CARTAC provides technical assistance in five core areas:
– Public Finance Management: enhance budget execution, expenditure control, and revenue collection monitoring; reform treasury systems and upgrade cash and debt management procedures; modernization of financial accounts and reporting; implementation of GFS financial statistics classification; formulation of modern financial management legislation; overall strengthening of human and institutional capacity within Ministries of Finance and revenue collecting organizations.
– Tax/customs policy and administration: undertake assessment of tax systems and assist with the design and implementation of tax reforms; suggest simplification of tax operations; assist with the preparation of the legislative framework for tax and customs administration; assist with the implementation of more effective compliance control tools for tax and customs legislation; propose adaptation of customs operations to meet international agreements.

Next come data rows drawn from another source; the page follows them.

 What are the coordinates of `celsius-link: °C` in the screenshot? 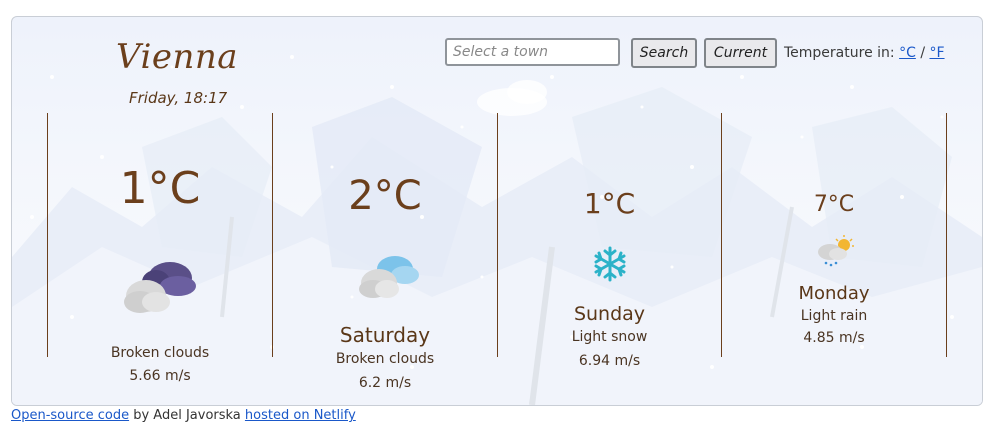 It's located at (908, 53).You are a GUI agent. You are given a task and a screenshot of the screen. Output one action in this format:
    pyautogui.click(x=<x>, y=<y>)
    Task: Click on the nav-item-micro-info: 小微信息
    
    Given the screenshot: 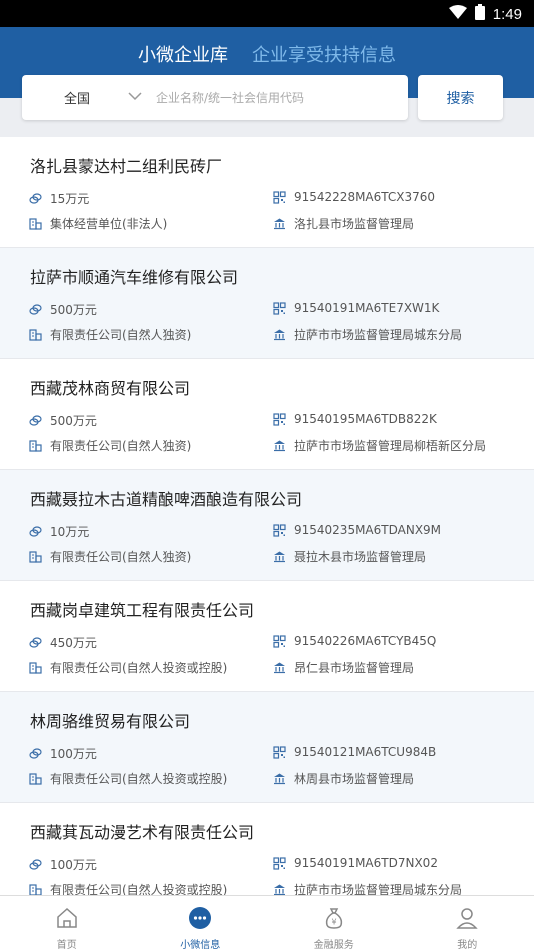 What is the action you would take?
    pyautogui.click(x=201, y=922)
    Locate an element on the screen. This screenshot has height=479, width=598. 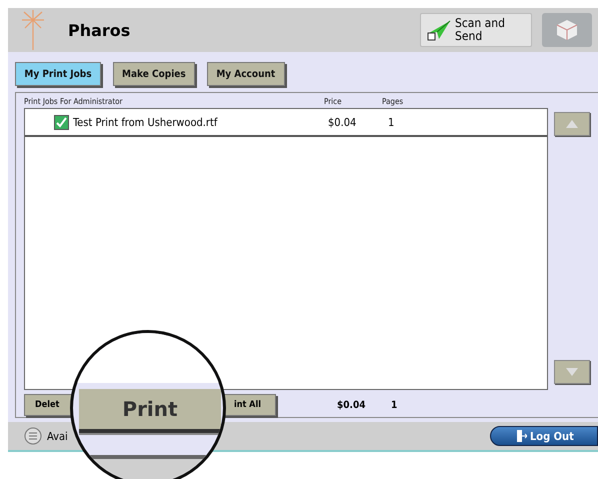
cube-icon is located at coordinates (567, 30).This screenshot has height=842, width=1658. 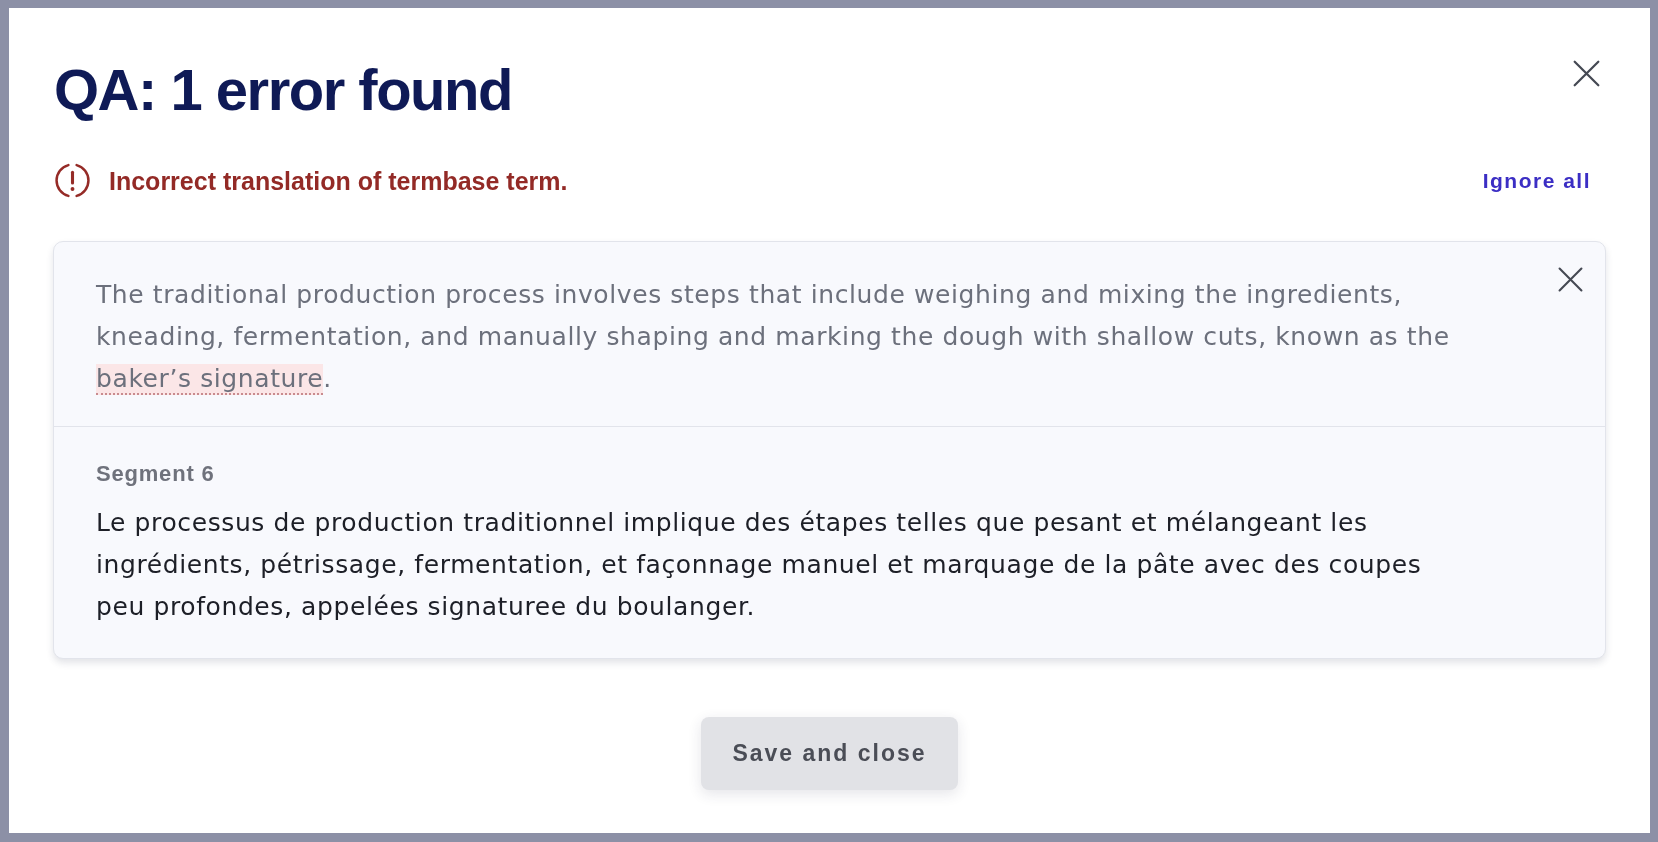 I want to click on save-and-close-button: Save and close, so click(x=830, y=754).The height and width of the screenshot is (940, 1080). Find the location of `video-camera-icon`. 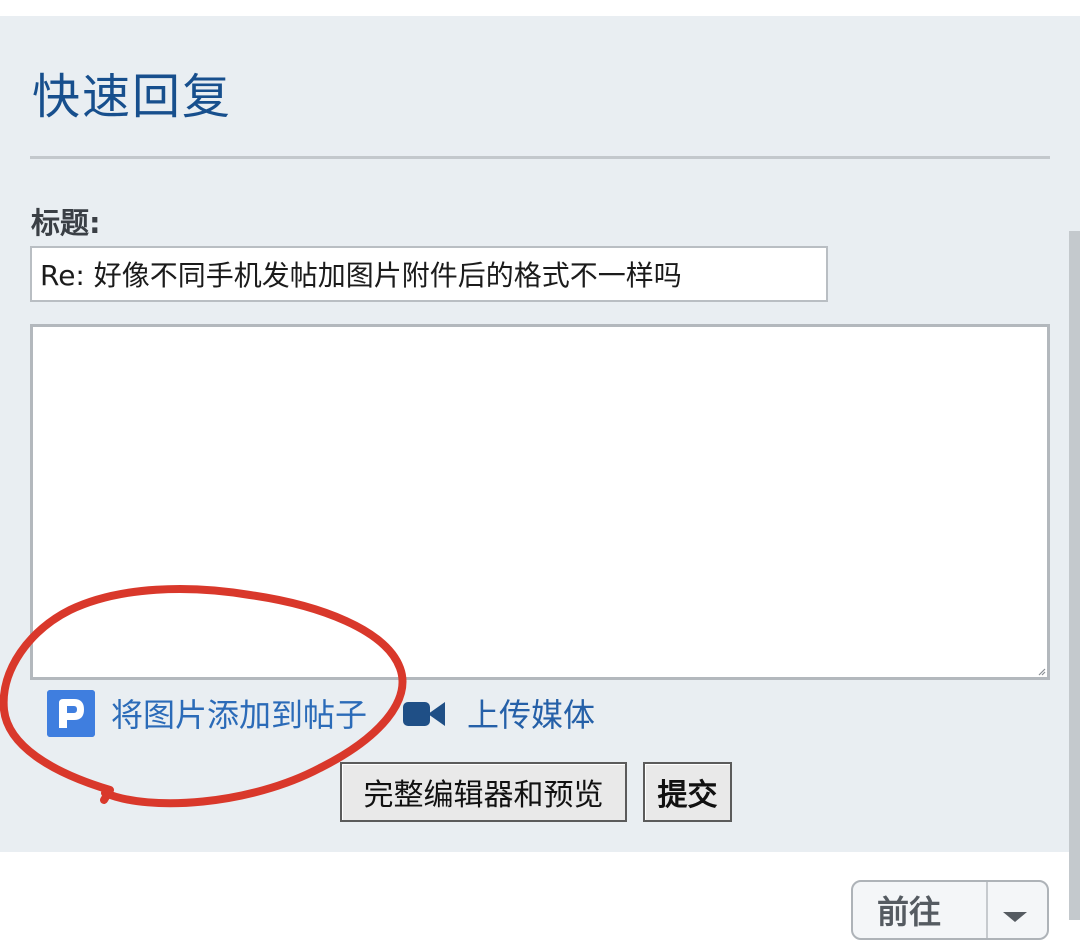

video-camera-icon is located at coordinates (424, 714).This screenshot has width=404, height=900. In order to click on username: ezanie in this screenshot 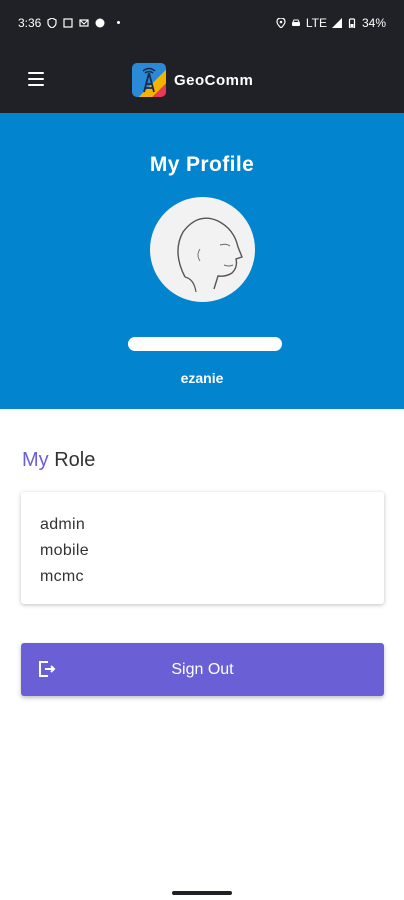, I will do `click(202, 378)`.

– Financial Sector Supervision & Financial Stability: Strengthening laws and regulations governing financial institutions and capital markets using harmonized approaches where possible; Enhancing domestic and off-shore bank supervisory procedures in accordance with international best practices; Stengthening the regulation & supervision of non-bank financial institutions, including insurance companies, credit unions and capital markets intermediaries; Implementing international accounting standards for financial institutions and reporting issues; Enhancing corporate governance standards and transparency regimes for the benefit of investors; Assisting with the introduction of depositor protection mechanisms; Assisting with the preparation and implementation of an anti-money laundering/terrorism laws and procedures
– Economic and financial statistics: assist with the improvement of the quality of macroeconomic statistics, including: national accounts and price indices, balance of payments, external debt, and monetary and financial statistics; establish and maintain underlying basic data collection; guide in the use of concepts and internationally accepted methodologies; develop compilation procedures, including data preparation, verification and computerization; assist in the dissemination of data.
– Financial programming: provide hands-on training in the preparation of macroeconomic projections and analysis of policy options.